Physiological Changes in Nickel-exposed Nile Tilapia Oreochromis niloticus during Exposure and Recovery Periods

K. U., Sheethal

College of Fisheries, Mangaluru, Karnataka Veterinary, Animal and Fisheries Sciences University, Bidar, India.

Prakash Nadoor

Karnataka Veterinary, Animal and Fisheries Sciences University, Bidar, Karnataka, India.

S. R. Somashekara

College of Fisheries, Mangaluru, Karnataka Veterinary, Animal and Fisheries Sciences University, Bidar, India.

U. A. Suryawanshi

College of Fishery Science, Nagpur Maharashtra Animal and Fisheries Sciences University, Nagpur, India.

K. R. Amogha

College of Fisheries, Mangaluru, Karnataka Veterinary, Animal and Fisheries Sciences University, Bidar, India.

P. A. Telvekar

College of Fishery Science, Nagpur Maharashtra Animal and Fisheries Sciences University, Nagpur, India.

S. T. Shelke

College of Fishery Science, Nagpur Maharashtra Animal and Fisheries Sciences University, Nagpur, India.

J. G. K. Pathan *

College of Fishery Science, Nagpur Maharashtra Animal and Fisheries Sciences University, Nagpur, India.
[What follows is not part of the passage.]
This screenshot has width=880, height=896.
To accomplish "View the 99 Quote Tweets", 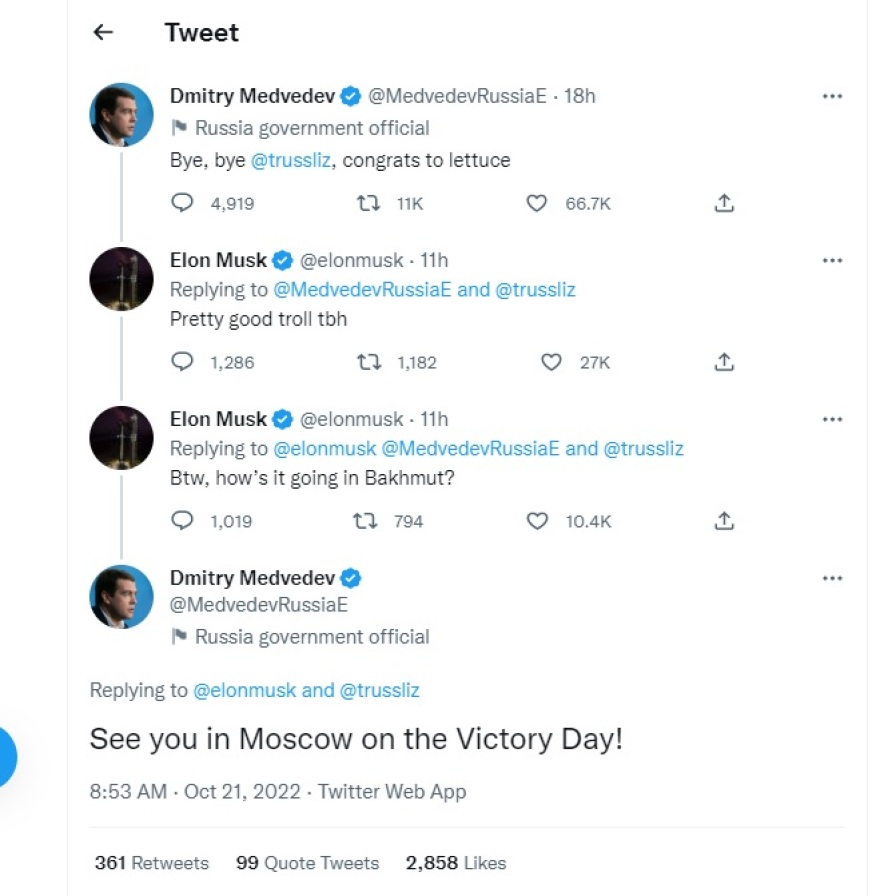I will tap(306, 863).
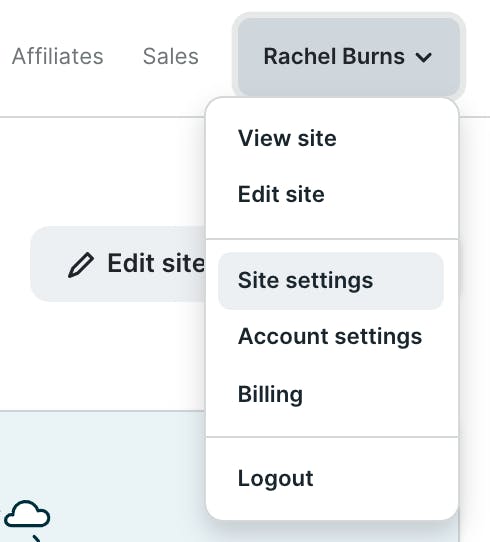The height and width of the screenshot is (542, 490).
Task: Click the Billing text label
Action: click(x=270, y=394)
*Author to whom correspondence should be addressed.


Abstract

Heavy metals are a significant problem in aquatic ecosystems as they are toxic and tend to accumulate, immediately affecting fish physiology. The present investigation was carried out to evaluate the sub-lethality of Nickel chloride on fingerlings of Nile tilapia, Oreochromis niloticus on long-term exposure to it is below safe concentrations1/fifth (9.39 ppm) and 1/10th (4.69 ppm). The physiological studies revealed a significant reduction in Oxygen Consumption Rate (OCR), Ammonia-N Excretion Rate (AER), Oxygen Rate (O: R) and Food Consumption Rate (FCR) and behavioural changes during accumulation and depuration phases. Limited recovery was obtained in all the physiological parameters after depuration for 28 days from the end of the accumulation period.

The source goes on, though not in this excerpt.